Bien entendu, la vérité dont il est question ici concerne tous les secrets honteux qui jalonnent l’histoire des États-Unis d’Amérique, notamment durant la période trouble qui a précédé la Seconde Guerre mondiale. Si les Américains nous ont grandement aidés à nous libérer de l’occupant nazi, il faut néanmoins avoir l’honnêteté de reconnaître qu’avant le conflit, les deux nations partageaient quelques similitudes troublantes et nauséabondes, notamment dans leur usage de cobayes humains pour des expérimentations médicales.

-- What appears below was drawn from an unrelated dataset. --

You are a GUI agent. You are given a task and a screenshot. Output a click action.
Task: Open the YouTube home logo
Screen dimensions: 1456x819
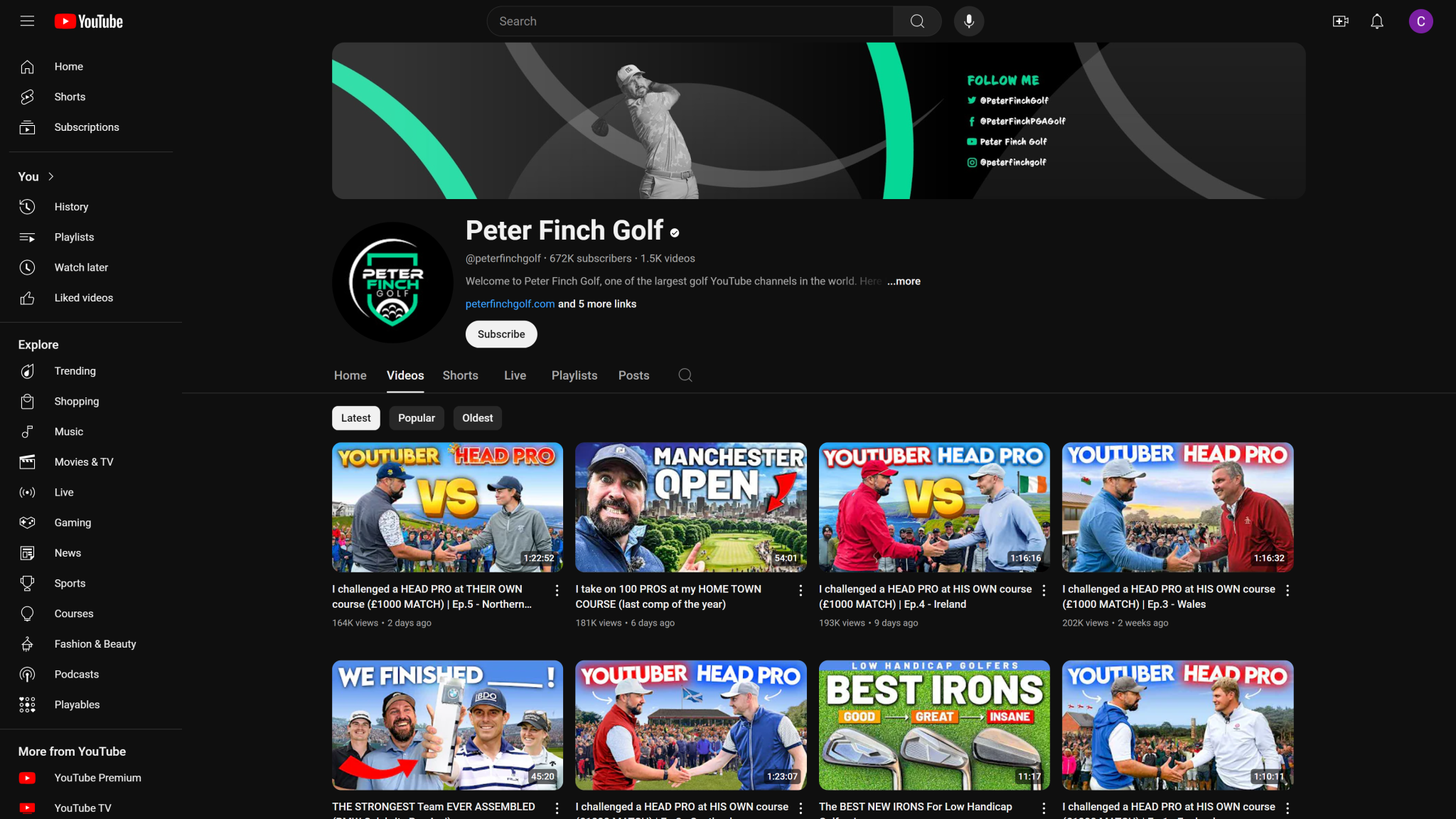click(87, 21)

C’est de cela qu’il est question, mais aussi de la manière dont la société américaine d’alors organisait une forme de ségrégation officielle, reléguant une partie de sa population au rang de citoyens de seconde zone, à peine considérés comme des êtres humains et privés des mêmes droits que les autres. Captain America n’incarne pas la soumission au gouvernement américain ; il représente des idéaux qui, dans la réalité, sont bien souvent bafoués. D’ailleurs, lorsqu’il découvre, dans les deux derniers épisodes, la vérité sur ce qui s’est réellement passé, sur l’existence d’un Captain America noir, sur ce qu’il a subi et la manière dont il a été utilisé, ainsi que sur le comportement des soldats américains au combat, Steve Rogers choisit d’agir à sa manière : en punissant les coupables encore en vie et en rétablissant un semblant de justice et d’honneur pour cette nation et ce drapeau qu’il chérit, mais qui portent en eux des zones d’ombre dramatiques. L’ensemble est illustré par Clyde Baker dans un style proche de la caricature, qui intensifie le drame, la terreur et la colère de ces soldats. La façon dont ils sont représentés ne fait qu’accentuer leur déshumanisation, leur réduction à de simples instruments au service d’objectifs sinistres. L’Amérique ne s’est pas bâtie en un jour, et sa domination économique et politique sur le monde, aujourd’hui vacillante, repose sur un passé où bien des ordures ont été soigneusement dissimulées sous le tapis, dans l’espoir de les cacher aux yeux du monde. La Vérité fait ainsi partie de ces œuvres audacieuses et hors des canons habituels qui abordent ces sujets de front. L’édition grand format de Panini, avec son dos toilé, constitue un écrin à la hauteur de l’événement.